This article will have a continued discussion of basic cookery to allow the readers determine which method is the best procedure to be used for different kind of food. At this point, we will discuss the stewing method. Technically, stewing is a process of cooking where a food such as meat/chicken/beef/fish is covered with water from low to medium heat. This is because the process will give enough flavor and a concentrated color for the food and also the sauce.
The suitable foods for stewing are the following: meats such as lamb, pork, chicken and beef; fish such as fresh, shellfish or ocean fish under slow heat; vegetables like garlic, tomatoes, potatoes and onions, and also some fruits including pineapple, peaches and apples.
Casserole and brat pans are the most used equipment in stewing. The choice depends on the kind of food and amount of ingredients to be used. It is appropriate to use wooden spoon to reduce the risk of discoloration of the food. We should always be careful in handling the food and when transporting it because it might burn your skin.

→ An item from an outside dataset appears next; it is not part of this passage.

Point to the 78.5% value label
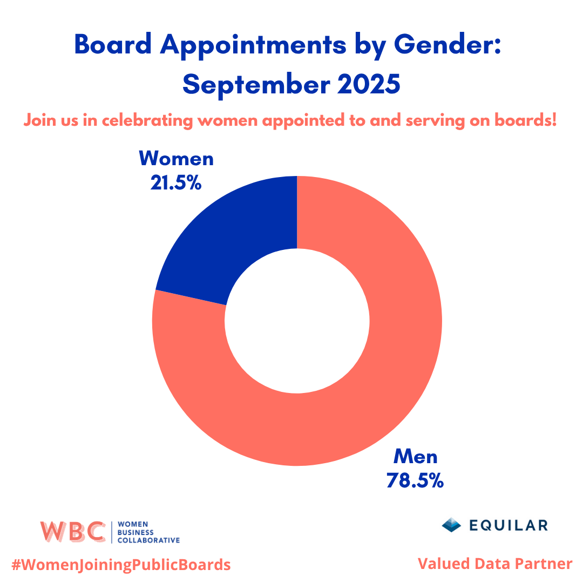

Deglazing can be the main purpose for stewing that is usually used with wine, stock or plain water. The meat prepared is cut into bite-size and done in shallow frying with hot oil to produce sediments and juices to give flavor and unique aroma of the stew. In the end of the process, the ingredients will be in the liquid, under a medium heat and advised that the casserole is covered as they begin the cooking process.

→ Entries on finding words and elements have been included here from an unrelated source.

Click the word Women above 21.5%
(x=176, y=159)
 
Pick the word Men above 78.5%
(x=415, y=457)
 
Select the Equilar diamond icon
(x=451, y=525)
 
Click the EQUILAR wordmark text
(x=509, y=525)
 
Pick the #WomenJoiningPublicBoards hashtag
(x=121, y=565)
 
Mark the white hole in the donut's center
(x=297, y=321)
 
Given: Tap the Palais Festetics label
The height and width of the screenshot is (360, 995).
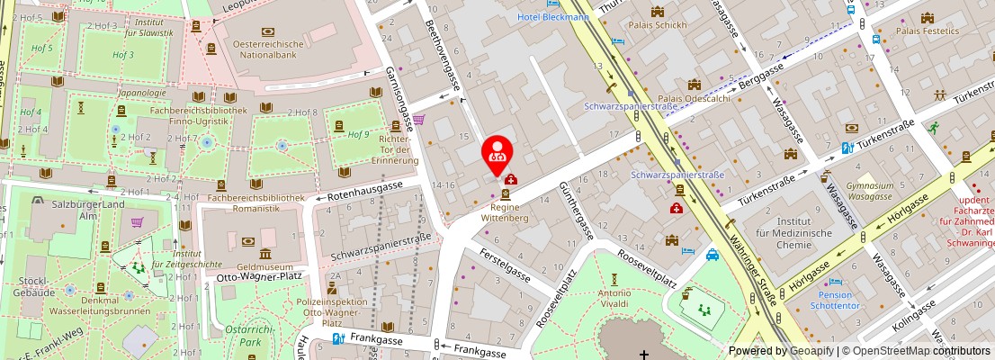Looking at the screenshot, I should (x=928, y=31).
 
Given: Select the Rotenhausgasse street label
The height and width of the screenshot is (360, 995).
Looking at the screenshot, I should (x=364, y=188).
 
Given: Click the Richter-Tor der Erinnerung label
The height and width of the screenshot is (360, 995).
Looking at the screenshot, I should (x=399, y=150).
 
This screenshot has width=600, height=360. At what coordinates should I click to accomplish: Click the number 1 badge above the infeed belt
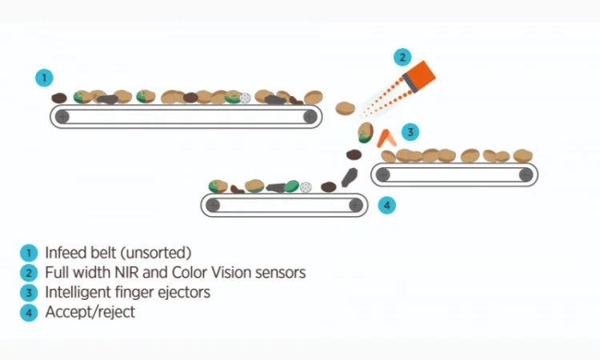pos(45,78)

Seasoning is a very important aspect of cooking, especially when stewing due to a lot content of water or liquid. Any seasoning can be added prior to cooking, aside from salt, which is sometimes not used until the end of the cooking because the stewing process will gradually acquire the natural salt and flavoring from the meat. This occurs when the meat breaks down and coverts the collagen to gelatin that allows the other ingredients to combine with the flavoring coming from the meat.
So now that we know the principle of stewing, we should not forget the personal hygiene rules prior to cooking such as cleaning, washing and sanitizing of the equipment, pottery, casserole and pan. The usage of gloves or pot holders especially when transporting the content to another container is also a safety standards in cookery.